- _Soal_
**a.** Apa program pertama RUBALANG menurut tulisan tentang komunitas RUBALANG?
**b.** Teruskan tulisan tentang komunitas RUBALANG mulai dari kalimat terakhirnya.

- _Kutipan Dokumen_

_____

SEBAIT CERITA UNTUK RUBALANG


Inspirasi dari sebuah pengalaman kecil dalam sebuah komunitas bahari di salah satu daerah pesisir bagian Timur Indonesia yang menamakan diri sebagai komunitas Rumah Bahari Gemilang atau lebih dikenal RUBALANG. Sebuah komunitas yang masih belia yang resmi berdiri pada 12 April 2014 dengan visi Indonesia Cerdas Indonesia Gemilang. Dari sini saya memperoleh sebuah pelajaran besar dari sebuah guru kehidupan yang sederhana namun mampu memberi efek luar biasa dalam kehidupan saya.   

Saya adalah seorang mahasiswa jurusan kimia murni di Universitas Tadulako Palu. Mayoritas mahasiswa kimia di tempat saya kuliah memiliki rutinitas yaitu Praktikum-Laporan sehingga hampir tak punya waktu dan tak mau  untuk melirik dan menengok  persoalan yang ada disekelilingnya walau hanya sejenak. Tak jauh berbeda dengan saya. Saya juga masih memiliki pemikiran seperti itu. Namun, saya masih membuka diri untuk hal-hal seperti itu meskipun sedikit terengah-engah karena belum mendapat penguatan yang lebih kuat (baca: masih labil).
Berawal dari sebuah ajakan salah seorang kakak untuk bergabung dalam komunitas RUBALANG tanpa pikir panjang saya langsung menerima tawan tersebut. Awalnya niat saya  hanya sekedar ikut-ikutan saja ditambah lagi ketika itu saya belum paham dimana, kenapa, mengapa, bagaimana, kapan dan apa sebenarnya yang dimaksud dengan RUBALANG itu. Tapi itu bukan menjadi alasan yang berarti bagi saya untuk tak mau bergabung. Walau niat awal sekedar ikut-ikutan tetapi saya terus berproses mengikuti semua agenda  yang diadakan.
Gerakan 1000 Buku Pesisir  menjadi program pertama RUBALANG yang tujuannya untuk mengumpulkan donasi berupa buku dan perlengkapan sekolah untuk menunjang kelancaran pendidikan di Lokasi Project. Kegiatan ini berlangsung selam 2 bulan dan berhasil mencapai target. Pasca kegiatan ini perlahan saya mulai mengerti dan paham akan Rubalang karena saya cukup dilibatkan dalam program ini. Saya jadi teringat akan sebuah pepatah yang menyatakan “kamu tidak akan pernah tahu jika kamu tidak pernah terjun di dalamnya” seperti itulah yang saya rasakan. Sudah suatu ketentuan, ketika ada yang pertama pasti ada yang kedua dan seterusnya. Setelah Gerakan 1000 buku, program selanjutnya yaitu Rubalang Camp. Program yang ini menjadi program yang paling berkesan bagi saya sekaligus mampu membuat saya bisa memaknai arti dari sebuah komunitas RUBALANG. Momen  ini akan menjadi bagian sejarah yang akan selalu terekam dalam memori ingatan saya. Inti dari kegiatan RUBALANG CAMP ini yaitu untuk membentuk ikatan emosional dengan masyarakat setempat dan bisa turut merasakan kehidupan mereka sehingga kita lebih mampu memaknai dan mensyukuri nikmat yang kita enyam selama ini atau lebih dikenal Home Stay. Home stay dilakukan selam 3 hari yaitu hari Jum’at-Sabtu tepatnya 11-13 April 2014.

_____

- _Bahan yang Disediakan_

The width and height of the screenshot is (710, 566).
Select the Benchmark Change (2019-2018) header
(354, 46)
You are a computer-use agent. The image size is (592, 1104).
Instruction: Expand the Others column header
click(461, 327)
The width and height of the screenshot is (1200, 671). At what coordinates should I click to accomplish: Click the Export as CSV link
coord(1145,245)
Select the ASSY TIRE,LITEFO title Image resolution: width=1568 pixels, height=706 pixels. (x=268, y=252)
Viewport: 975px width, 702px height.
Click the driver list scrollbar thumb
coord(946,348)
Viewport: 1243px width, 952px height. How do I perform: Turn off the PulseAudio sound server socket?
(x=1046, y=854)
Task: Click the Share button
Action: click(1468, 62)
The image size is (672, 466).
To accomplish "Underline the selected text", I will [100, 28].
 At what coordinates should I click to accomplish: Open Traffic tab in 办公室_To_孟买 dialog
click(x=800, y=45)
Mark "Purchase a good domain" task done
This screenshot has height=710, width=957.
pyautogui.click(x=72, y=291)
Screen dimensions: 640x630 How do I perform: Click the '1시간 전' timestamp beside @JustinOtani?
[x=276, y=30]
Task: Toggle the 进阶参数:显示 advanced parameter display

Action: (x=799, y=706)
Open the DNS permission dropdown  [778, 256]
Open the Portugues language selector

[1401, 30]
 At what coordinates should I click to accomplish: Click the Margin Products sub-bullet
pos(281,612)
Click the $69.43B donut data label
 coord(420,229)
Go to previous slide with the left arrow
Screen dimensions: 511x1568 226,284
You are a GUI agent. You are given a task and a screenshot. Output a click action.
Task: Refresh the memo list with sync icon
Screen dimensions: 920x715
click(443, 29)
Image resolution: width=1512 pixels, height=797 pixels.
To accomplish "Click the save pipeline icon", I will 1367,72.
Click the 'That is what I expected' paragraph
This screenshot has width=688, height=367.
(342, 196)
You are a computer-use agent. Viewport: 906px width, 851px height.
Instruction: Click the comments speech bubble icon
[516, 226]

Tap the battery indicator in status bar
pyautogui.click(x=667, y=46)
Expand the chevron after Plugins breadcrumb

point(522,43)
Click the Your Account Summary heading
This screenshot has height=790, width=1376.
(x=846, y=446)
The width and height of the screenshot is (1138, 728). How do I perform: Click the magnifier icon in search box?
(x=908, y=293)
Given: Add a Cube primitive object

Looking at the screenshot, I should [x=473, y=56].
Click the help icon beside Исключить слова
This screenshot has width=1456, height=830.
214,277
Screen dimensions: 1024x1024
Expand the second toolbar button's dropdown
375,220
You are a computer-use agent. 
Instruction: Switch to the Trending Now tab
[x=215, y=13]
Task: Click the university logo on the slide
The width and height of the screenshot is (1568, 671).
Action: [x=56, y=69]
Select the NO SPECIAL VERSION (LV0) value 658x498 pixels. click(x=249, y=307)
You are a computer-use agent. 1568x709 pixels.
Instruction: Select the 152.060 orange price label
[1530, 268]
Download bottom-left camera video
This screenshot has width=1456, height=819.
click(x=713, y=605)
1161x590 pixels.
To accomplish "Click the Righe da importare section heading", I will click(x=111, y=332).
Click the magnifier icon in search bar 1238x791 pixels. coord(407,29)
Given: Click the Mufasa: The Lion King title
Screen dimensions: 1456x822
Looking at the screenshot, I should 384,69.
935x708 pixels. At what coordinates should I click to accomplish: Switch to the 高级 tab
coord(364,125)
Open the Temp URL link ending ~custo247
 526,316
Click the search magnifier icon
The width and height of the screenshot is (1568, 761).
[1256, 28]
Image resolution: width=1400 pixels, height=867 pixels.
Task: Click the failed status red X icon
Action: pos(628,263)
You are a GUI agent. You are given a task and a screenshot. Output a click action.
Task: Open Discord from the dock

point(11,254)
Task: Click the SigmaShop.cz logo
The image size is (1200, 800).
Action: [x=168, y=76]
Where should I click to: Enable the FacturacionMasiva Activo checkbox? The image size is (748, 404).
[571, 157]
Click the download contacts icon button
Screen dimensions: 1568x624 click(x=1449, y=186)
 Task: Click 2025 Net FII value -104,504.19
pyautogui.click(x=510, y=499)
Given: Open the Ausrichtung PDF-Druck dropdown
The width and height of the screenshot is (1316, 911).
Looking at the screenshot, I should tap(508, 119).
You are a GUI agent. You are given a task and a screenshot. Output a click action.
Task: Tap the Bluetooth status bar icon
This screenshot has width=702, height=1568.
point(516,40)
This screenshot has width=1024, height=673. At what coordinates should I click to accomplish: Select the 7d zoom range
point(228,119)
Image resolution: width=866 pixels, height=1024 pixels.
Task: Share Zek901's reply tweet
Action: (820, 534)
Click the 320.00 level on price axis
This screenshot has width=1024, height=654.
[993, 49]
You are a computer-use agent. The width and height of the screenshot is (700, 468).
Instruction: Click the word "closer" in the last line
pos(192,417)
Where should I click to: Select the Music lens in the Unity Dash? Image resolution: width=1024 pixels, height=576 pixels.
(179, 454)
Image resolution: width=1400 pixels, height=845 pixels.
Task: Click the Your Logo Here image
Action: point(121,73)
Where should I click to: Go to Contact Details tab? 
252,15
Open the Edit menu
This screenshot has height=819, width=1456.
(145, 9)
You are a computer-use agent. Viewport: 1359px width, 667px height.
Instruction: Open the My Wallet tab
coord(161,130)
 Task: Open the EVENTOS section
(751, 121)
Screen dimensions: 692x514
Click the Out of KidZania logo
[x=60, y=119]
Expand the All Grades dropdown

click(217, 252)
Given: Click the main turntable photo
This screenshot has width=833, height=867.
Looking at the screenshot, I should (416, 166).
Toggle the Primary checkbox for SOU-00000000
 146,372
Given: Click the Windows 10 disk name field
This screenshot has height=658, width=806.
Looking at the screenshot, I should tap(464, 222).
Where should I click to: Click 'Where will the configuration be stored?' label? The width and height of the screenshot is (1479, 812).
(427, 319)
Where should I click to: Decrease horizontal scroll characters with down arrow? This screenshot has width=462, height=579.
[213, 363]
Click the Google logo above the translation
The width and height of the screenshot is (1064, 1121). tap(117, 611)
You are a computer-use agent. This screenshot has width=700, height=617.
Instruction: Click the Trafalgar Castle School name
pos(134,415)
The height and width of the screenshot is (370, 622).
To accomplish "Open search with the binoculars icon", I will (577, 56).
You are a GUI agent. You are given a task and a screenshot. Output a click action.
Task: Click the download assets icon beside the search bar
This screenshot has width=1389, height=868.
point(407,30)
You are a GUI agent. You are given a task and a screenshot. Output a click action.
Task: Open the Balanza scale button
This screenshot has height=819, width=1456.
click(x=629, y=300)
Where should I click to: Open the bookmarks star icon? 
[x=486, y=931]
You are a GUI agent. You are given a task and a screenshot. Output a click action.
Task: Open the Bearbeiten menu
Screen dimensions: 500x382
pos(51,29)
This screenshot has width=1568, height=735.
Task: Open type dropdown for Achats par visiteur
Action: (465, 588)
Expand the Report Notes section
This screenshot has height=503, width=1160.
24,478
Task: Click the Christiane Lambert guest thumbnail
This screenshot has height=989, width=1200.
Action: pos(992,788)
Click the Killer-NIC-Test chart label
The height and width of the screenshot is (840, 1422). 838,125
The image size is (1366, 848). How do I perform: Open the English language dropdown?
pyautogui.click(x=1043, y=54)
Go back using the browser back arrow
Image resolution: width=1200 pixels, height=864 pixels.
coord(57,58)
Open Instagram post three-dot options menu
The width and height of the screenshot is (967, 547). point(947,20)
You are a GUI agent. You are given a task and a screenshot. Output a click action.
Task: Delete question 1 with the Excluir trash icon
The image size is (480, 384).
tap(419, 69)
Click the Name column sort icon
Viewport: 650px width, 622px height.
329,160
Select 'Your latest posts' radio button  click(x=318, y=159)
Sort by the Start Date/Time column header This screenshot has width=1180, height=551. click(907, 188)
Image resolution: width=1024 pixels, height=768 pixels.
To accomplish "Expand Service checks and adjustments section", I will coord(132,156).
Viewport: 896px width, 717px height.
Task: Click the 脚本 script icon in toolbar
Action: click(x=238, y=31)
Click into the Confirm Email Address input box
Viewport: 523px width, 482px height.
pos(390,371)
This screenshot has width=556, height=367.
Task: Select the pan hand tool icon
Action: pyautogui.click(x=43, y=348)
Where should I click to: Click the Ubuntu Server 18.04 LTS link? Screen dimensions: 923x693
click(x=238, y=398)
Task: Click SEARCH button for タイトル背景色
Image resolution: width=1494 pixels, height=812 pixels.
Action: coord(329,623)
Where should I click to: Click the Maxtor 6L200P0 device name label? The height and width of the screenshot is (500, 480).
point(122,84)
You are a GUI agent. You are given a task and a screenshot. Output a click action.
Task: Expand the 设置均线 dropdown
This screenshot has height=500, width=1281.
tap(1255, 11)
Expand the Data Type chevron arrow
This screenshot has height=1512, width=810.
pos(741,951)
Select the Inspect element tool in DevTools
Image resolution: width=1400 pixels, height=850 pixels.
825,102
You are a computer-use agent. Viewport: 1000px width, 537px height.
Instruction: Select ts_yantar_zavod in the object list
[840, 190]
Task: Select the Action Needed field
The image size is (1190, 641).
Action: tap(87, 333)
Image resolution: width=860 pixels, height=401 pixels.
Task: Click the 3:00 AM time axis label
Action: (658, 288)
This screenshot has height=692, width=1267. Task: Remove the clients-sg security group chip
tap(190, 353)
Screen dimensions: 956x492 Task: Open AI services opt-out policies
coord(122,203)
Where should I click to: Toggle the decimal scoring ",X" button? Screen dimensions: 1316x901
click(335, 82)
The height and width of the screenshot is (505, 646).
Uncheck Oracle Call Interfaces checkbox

_____

- _Hasil per Soal_
**a.** Gerakan 1000 Buku Pesisir.

**b.**
 Senang, takut, gugup, khawatir dan malu demikianlah perasaan campur aduk yang saya rasakan menjelang Opening Ceremony. Saya tak hentinya membayangkan kemungkinan-kemungkinan yang mungkin muncul. Bagaimana jadinya nanti jika berada di rumah orang tua angkat saya?,  saya harus berbuat apa ditambah lagi saya anaknya sedikit pemalu terlebih jika bertemu dengan bertemu dengan orang-orang baru yang belum pernah  saya kenal sebelumnya. Bagaimana orang tua yang akan  saya temui nanti? Bagaimana mungkin hal itu bisa terjadi?.. Terlalu banyak prasangka  yang menari-nari dalam pikiran saya ada prasangka poitif dan ada juga prasangka negatif. Pembukaan acara dimulai sekitar pukul 19.00 WITA. Kekhawatiran saya bertambah ketika acara Opening Ceremony, saya melihat seorang ibu yang berperawakan pendek, tubuhnya berisi dengan potongan rambut  pendek layaknya Polwan yang di pirang dengan warna keemasan. Dalam kerisauan hati saya bergumam “Mungkinkah itu orang yang akan menjadi Ibu angkat saya  nanti?. Saya Sempat menceritakan kecemasan dan kekhawatiran akan kemungkinan-kemungkinan yang ada dalam pikiran saya kepada salah seorang teman dekat saya yang juga tergabung dalam Team Rubalang. Ia hanya tersenyum dan berkata “Jangan melihat sesuatu dari luarnya saja. Bisa jadi Ia lebih baik dari kita”. Dan ternyata memang benar apa yang dikatakan oleh teman saya tersebut. Setelah pembagian orang tua angkat kami sempat berbincang-bincang dengan Ibu tersebut. Alhasil Ibu tersebut sangat baik dan ramah. Aku malu pada diriku sendiri atas pikiranku yang sedangkal itu.
  Satu per satu anggota dari Team Rubalang sudah bertemu dengan masing-masing orang tua angkat mereka. Saya semakin tegang saja, siapakah gerangan yang akan menjadi orang tua angkat saya nantinya. Pada akhirnya saya sedikit kecewa karena ketika disebutkan bahwa orang yang akan menjadi orang tua angkat saya tidak berada di lokasi pembukaan kala itu. Akan tetapi kekecewaan itu tidak berlangsung lama karena setelah pembukaan tersebut selesai Ibu Hasnah yang merupakan ketua PKH di desa Lero dan Beliaulah yang senantiasa membantu dan mendampingi kami dalam persiapan agenda RUBALANG ini. Beliau bersedia mengantarkan saya ke rumah orang tua angkat saya.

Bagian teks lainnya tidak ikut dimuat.